Where is the minimum viable product? For me, you'd do well to clear both of those lists. But given your investment of time and money to date, I'd focus on (a) part-automating the list sign-up process, so that by coming through your site I'll always find my name, email address (and confirmation of that address!) pre-populated, and (b) clearing thin subcategories, either by promoting them to the parent or by grouping them as e.g. 'Other'.
Why those things? Simplification adds value - and capturing name and email gives you a frictionless embedded sign-up process for your own site. And eliminating narrow subcategories emphasises the breadth of what's there, not the shortage of what you don't have.
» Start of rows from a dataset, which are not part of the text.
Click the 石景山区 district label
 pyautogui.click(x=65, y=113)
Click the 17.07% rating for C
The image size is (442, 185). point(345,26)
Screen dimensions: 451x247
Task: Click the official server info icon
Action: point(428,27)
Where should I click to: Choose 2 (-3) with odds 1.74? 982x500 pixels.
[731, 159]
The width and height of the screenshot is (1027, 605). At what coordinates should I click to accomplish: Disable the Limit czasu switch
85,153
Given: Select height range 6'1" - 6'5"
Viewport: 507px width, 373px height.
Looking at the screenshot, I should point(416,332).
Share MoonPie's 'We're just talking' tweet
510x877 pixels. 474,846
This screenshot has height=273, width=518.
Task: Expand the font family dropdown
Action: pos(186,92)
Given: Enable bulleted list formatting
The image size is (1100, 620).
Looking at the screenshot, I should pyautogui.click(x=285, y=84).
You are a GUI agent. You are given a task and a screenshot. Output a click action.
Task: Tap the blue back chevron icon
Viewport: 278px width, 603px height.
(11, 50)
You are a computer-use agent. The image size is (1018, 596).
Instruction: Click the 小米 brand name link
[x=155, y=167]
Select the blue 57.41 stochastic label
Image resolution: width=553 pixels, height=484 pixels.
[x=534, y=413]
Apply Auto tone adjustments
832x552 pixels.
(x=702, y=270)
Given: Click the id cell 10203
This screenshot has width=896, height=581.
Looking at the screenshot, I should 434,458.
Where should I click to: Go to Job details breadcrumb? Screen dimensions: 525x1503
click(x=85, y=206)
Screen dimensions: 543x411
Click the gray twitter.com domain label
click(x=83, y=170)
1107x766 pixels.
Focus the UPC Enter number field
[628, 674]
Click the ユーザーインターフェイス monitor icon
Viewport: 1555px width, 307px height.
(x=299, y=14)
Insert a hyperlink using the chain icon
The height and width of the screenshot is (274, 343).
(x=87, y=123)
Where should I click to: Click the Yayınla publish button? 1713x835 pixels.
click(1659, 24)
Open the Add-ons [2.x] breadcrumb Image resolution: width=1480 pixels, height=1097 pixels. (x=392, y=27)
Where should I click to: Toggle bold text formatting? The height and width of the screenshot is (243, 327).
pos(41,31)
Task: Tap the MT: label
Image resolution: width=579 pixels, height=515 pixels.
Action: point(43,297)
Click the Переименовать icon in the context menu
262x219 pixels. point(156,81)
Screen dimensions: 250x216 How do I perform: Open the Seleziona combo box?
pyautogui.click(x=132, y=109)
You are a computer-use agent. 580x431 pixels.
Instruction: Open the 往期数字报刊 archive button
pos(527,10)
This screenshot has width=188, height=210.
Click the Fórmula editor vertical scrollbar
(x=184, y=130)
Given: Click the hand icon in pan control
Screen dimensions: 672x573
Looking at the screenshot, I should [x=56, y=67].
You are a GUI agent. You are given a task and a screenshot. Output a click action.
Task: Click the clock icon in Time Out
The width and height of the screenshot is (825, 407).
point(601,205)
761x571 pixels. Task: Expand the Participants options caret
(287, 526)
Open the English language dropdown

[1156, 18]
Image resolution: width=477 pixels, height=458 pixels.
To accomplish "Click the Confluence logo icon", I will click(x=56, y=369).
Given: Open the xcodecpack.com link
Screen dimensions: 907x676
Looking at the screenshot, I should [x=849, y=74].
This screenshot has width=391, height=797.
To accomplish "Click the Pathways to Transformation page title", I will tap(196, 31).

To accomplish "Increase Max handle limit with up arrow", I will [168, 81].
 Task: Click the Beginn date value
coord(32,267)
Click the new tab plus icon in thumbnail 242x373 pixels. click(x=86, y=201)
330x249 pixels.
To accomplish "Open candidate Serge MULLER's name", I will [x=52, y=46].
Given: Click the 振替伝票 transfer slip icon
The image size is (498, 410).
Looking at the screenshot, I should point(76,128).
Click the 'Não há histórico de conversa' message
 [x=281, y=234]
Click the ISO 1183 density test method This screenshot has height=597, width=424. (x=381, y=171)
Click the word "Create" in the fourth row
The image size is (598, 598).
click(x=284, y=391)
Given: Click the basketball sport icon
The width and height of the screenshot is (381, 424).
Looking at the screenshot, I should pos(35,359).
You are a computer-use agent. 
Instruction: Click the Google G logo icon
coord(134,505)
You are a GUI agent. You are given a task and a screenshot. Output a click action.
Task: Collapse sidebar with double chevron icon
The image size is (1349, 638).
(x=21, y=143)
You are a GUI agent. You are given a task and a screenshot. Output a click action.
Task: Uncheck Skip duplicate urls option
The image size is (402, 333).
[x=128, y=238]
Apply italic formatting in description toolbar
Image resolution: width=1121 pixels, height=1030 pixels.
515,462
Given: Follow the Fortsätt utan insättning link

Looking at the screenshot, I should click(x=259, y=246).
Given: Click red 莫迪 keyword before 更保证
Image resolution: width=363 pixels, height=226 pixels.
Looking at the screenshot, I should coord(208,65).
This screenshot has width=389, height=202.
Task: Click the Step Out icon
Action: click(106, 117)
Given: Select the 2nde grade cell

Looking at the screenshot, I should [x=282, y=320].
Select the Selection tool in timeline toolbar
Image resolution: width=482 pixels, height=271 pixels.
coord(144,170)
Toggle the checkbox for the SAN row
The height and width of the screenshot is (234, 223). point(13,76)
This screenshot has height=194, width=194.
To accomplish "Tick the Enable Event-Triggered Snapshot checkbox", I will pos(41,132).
Very close behind that (for me) is sample newsletters. You may have to deal with some permission issues creatively, but it seems to me that your directory is meaningful if there's a sense you've actually verified the lists. I'd value 'preview' over 'go to site' - a good email newsletter will show me what I need to see as well or better as the website it supports. And that 'preview' page can also be the beginning of the sign-up process.
Ultimately you'll be selling audiences to list managers, and analytics will be key to the initial sale and to adding value to paying customers. And if you're successful, you can grow the value to users.
If you make my sign-up consistent, for instance by guaranteeing that I use a particular email address or name, then that will help me identify these emails as I come in, and spot where my details have been sold on to some third party. That's a real convenience, and supplements rather than competes with the various browsers' attempts to automate generic form filling.
So, all that was reaction to your site and concept as they stand. But if it were me, I'd be pushing one step further.
You have bet on users finding value in managing their subscriptions. And you have bet you can monetise that directly through the email newsletter providers or indirectly via advertising etc.
As a potential user, I wonder why you don't offer me the next logical step - a dedicated @subscribist.com email address for my lists. If you sat between me and the list, you could automate the tedious email verification process, prevent unsolicited email coming in from sources I haven't solicited, let me manage the subscribe and unsubscribe process from a web site, let me terminate even emails that don't include an unsubscribe link, let me see the emails individually or in daily or weekly summaries - a whole lot of things.
I think I'd actually pay money for that.